Working with the Nuwejaars Wetlands Special Management Area (an important home for this bird species), an Oxford University student looked closely at the impact of agricultural practices on the birds, and specifically on what they eat.
Celeste de Kock found that ploughed and planted lands help the birds: they provide more food for them to eat.
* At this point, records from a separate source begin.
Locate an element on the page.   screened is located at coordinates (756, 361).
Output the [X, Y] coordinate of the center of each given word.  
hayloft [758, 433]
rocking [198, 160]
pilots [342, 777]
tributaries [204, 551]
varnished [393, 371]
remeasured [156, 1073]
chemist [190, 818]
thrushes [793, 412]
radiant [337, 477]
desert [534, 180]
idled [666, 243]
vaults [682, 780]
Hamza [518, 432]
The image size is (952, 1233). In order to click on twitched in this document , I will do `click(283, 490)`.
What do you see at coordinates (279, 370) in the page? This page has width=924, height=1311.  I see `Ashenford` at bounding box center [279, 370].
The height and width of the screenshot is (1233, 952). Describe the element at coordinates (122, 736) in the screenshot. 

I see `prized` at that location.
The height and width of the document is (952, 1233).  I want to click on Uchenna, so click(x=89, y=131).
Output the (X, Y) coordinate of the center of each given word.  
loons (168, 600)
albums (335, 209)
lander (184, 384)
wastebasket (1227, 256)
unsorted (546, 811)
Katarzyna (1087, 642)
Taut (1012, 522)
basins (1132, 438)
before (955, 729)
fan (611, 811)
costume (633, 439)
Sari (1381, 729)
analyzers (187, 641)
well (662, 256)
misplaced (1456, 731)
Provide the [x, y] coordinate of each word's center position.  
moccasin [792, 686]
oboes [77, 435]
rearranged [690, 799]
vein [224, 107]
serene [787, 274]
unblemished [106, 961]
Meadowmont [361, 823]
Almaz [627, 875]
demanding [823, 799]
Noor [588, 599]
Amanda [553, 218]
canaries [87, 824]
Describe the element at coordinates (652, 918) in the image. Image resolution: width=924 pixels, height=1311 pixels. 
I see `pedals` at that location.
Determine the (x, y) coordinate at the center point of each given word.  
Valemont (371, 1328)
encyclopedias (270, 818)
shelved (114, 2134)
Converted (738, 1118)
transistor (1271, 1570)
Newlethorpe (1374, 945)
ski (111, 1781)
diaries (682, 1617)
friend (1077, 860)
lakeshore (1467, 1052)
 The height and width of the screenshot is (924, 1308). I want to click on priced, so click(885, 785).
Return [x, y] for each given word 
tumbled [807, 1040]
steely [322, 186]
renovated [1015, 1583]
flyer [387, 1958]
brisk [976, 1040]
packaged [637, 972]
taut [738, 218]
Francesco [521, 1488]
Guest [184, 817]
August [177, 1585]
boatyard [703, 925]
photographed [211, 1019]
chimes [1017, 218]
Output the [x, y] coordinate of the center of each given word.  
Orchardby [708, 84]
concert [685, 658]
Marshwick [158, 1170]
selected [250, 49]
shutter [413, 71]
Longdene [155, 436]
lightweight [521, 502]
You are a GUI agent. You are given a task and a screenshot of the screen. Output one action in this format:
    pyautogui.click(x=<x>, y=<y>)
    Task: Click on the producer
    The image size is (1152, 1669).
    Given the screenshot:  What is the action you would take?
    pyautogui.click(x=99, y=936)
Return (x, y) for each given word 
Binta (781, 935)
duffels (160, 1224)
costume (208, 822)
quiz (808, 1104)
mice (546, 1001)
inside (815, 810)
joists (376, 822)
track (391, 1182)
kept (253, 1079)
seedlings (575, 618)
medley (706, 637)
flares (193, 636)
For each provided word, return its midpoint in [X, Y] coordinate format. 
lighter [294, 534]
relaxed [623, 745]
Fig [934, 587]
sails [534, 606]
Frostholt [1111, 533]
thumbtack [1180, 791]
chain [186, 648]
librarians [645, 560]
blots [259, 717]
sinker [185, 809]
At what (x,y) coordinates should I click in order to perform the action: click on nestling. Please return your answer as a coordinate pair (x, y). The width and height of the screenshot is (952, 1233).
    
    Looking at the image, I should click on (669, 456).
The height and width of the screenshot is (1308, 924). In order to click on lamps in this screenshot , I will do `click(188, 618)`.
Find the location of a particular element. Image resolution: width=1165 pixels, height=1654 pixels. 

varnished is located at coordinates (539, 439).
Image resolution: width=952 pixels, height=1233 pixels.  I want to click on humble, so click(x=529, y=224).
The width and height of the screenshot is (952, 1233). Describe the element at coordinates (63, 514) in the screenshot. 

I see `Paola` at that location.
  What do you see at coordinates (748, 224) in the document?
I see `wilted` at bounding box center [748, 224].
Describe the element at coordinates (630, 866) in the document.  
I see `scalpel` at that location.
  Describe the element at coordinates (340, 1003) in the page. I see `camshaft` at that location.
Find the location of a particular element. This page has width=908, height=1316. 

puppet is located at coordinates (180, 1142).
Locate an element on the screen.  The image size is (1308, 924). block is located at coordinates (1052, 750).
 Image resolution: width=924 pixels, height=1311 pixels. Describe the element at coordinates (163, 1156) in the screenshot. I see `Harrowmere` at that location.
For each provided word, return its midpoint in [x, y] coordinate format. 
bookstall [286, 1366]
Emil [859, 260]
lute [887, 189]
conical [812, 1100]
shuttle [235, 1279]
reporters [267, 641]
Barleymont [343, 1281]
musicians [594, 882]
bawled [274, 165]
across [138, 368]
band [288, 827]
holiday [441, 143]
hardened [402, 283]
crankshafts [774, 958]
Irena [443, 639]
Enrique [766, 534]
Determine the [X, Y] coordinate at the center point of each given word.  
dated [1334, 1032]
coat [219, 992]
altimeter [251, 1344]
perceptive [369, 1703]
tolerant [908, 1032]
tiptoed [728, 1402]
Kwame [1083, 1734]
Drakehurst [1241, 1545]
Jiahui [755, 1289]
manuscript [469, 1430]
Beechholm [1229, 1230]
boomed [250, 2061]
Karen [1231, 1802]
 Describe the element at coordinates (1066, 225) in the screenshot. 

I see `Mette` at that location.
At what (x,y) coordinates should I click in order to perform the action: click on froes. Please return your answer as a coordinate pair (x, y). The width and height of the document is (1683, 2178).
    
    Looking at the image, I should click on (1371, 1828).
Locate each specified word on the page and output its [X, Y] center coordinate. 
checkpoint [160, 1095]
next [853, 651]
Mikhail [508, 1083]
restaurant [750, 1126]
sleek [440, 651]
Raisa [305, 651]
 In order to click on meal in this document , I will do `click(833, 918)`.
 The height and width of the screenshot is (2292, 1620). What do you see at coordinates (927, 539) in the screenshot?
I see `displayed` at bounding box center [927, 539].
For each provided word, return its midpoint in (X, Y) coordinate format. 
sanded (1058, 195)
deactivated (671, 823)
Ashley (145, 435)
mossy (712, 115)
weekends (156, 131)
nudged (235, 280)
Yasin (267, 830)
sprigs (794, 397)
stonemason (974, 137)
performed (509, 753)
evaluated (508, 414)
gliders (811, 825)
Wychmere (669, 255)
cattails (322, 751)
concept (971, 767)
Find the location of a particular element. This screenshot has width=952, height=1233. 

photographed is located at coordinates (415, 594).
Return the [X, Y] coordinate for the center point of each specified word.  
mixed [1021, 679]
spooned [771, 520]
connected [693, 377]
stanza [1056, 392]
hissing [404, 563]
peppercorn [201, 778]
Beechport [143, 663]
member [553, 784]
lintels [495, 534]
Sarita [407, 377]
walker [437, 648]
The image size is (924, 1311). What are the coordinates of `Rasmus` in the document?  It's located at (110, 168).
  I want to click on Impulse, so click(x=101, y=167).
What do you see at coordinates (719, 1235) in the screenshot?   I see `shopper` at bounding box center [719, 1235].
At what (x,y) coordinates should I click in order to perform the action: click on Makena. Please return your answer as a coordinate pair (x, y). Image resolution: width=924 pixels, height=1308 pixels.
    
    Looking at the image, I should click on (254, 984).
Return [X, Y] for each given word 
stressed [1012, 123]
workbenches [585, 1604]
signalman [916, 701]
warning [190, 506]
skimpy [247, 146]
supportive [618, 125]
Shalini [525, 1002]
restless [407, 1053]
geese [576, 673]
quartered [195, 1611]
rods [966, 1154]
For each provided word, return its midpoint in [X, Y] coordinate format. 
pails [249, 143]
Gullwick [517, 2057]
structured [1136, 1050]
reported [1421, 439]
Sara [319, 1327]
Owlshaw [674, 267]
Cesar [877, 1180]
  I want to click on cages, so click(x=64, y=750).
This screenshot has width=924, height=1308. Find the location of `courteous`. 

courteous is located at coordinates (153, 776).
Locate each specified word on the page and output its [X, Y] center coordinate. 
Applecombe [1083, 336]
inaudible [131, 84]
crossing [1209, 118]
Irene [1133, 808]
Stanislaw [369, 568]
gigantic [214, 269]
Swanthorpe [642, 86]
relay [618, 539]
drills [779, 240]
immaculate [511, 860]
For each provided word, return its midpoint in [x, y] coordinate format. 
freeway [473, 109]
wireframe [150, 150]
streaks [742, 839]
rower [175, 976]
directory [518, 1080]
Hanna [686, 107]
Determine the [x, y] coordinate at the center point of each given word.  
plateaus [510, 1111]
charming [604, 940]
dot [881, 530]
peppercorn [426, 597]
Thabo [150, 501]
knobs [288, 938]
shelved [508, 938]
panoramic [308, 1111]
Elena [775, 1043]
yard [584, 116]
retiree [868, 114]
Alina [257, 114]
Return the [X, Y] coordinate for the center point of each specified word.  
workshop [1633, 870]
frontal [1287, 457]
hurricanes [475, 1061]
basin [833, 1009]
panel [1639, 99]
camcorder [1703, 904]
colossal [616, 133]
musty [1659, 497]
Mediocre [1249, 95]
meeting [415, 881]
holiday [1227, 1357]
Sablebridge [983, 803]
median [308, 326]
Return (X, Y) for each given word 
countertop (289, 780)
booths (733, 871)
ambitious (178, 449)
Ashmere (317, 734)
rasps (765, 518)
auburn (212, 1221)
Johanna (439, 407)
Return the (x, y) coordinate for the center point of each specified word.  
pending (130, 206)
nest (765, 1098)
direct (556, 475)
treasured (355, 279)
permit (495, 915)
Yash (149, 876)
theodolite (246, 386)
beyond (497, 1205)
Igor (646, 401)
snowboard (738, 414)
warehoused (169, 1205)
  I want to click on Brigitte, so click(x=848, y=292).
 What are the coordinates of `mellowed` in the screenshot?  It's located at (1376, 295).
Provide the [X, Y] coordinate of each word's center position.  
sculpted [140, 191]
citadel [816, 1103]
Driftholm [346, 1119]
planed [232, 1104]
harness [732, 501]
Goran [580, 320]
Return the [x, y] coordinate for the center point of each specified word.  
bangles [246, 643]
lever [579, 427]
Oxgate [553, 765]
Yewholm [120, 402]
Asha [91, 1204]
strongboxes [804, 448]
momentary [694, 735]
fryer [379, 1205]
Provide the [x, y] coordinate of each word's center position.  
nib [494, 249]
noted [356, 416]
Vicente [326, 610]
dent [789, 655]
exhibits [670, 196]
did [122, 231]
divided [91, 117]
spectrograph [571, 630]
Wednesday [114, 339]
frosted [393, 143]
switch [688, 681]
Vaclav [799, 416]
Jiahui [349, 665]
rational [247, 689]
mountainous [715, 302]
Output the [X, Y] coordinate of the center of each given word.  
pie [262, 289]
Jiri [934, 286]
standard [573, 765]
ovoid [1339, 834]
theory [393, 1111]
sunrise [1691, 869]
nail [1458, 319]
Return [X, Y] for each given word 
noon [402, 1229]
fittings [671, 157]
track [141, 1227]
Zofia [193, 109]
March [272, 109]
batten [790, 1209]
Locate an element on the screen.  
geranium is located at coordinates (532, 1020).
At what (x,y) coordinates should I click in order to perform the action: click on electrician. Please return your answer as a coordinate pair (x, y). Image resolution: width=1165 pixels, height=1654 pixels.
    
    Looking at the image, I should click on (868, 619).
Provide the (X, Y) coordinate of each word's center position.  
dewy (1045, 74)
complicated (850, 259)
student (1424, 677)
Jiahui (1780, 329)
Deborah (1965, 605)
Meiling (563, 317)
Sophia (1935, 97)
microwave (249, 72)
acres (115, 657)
But on the downside, the larks are unlikely to breed and sleep in intensively farmed areas, and are more likely to use natural patches for roosting and breeding.
This is the perfect showcase of how productive and natural lands can work together.
African Penguin (Endangered)
ABI partners, the Dyer Island Conservation Trust, says the African Penguin could be extinct in the wild by 2030. In fact, the population has declined by about 98% since 1920. And today still around 90 birds are lost EVERY WEEK.
From guano scraping, and egg harvesting, to depleted fish stocks and marine pollution – the African Penguin has over the years faced many threats (and still does). It only breeds at 28 localities – many of these in the Overberg.
That’s the bad news. But there is of course good news too from the Overberg: this includes the work undertaken by some of ABI’s partners to address these threats. Like Dyer Island Conservation Trust’s nesting box project, ongoing research, and the rehabilitation centre (African Penguin and Seabird Sanctuary) where injured birds are treated before being released.